ACCELERATOR
Samantha Fields
desires not even our own, 2019
desires not even our own by 2019 Accelerator Artist Samantha Fields looks at how our own disconnection to ourselves, our needs, and our wants affects the lives of others—specifically, the workers who labor in unfair and dangerous situations—and how our environment is being devastated through overuse of natural resources, pollution, and waste created from our over-production and over-purchasing.
With the performative and thoughtful processing and deconstructing of one ton of used clothing at the center of a unique “shop” situated in a local storefront, desires not even our own offered an in-depth look at the layered and interlocking problem of American consumer behavior and culture.
LOCATION
405 Centre Street, Hyde Square, Jamaica Plain
ACCELERATOR
Samantha Fields
Growing up in Brockton, MA, Samantha was the youngest member of a tempestuous lower-middle-class family. Drawn to the materials and processes that have historically lived outside of an “Art” context, she strives to make work that can live in and speak to the different worlds of 'high' and 'low.'
“I make—slowly—with/through craft. Making slowly is a personal act of resistance against the fast-paced, multi-tasking, product-driven world in which I find myself.”
As a multimedia artist, Samantha engages with these processes as a survival mechanism, aesthetic, and a conceptual strategy.

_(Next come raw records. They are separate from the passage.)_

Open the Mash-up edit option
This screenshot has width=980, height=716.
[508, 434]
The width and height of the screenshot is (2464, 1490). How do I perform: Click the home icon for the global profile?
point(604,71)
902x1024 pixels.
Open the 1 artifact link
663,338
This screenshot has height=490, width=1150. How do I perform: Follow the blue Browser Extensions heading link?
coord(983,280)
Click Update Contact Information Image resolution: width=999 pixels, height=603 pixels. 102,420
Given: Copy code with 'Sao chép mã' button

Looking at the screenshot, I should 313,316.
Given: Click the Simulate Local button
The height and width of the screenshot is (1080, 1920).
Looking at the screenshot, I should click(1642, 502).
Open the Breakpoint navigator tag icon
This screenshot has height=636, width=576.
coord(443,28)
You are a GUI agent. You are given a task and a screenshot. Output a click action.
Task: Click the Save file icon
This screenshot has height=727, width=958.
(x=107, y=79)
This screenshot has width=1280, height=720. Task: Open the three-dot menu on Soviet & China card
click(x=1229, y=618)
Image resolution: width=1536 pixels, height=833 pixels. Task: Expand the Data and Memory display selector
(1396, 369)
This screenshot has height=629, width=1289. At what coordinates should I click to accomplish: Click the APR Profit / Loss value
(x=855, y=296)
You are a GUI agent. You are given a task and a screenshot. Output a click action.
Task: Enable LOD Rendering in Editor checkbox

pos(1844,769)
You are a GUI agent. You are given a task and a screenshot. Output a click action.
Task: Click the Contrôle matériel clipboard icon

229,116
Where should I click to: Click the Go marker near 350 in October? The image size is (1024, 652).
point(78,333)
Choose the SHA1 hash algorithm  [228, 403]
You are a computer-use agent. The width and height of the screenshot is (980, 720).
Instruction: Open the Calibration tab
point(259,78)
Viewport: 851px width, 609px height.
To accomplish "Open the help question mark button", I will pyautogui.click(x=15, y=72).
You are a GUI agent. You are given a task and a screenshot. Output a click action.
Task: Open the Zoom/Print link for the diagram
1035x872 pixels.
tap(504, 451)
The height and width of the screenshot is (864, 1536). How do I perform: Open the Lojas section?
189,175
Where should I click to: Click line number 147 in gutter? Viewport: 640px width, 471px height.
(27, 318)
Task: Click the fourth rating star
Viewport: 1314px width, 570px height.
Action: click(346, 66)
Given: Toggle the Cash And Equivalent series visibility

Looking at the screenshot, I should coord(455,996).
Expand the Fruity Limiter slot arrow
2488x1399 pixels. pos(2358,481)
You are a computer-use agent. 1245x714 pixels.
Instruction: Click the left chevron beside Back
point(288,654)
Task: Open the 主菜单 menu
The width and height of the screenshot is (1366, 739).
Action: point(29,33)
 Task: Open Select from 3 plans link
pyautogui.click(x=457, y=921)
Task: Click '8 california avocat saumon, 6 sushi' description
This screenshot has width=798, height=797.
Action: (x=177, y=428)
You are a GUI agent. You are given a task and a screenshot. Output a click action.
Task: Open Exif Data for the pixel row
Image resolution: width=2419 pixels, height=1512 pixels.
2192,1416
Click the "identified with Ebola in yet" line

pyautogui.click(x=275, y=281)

Through these modes of making, she is able to explore different social constructs associated with the decorative: gender, class, professional/hobbyist, and the hierarchical categories of taste and morality.
Sam received her MFA from The School of the Museum of Fine Arts, Boston and her undergraduate degree from Massachusetts College of Art; and is currently adjunct faculty at both institutions.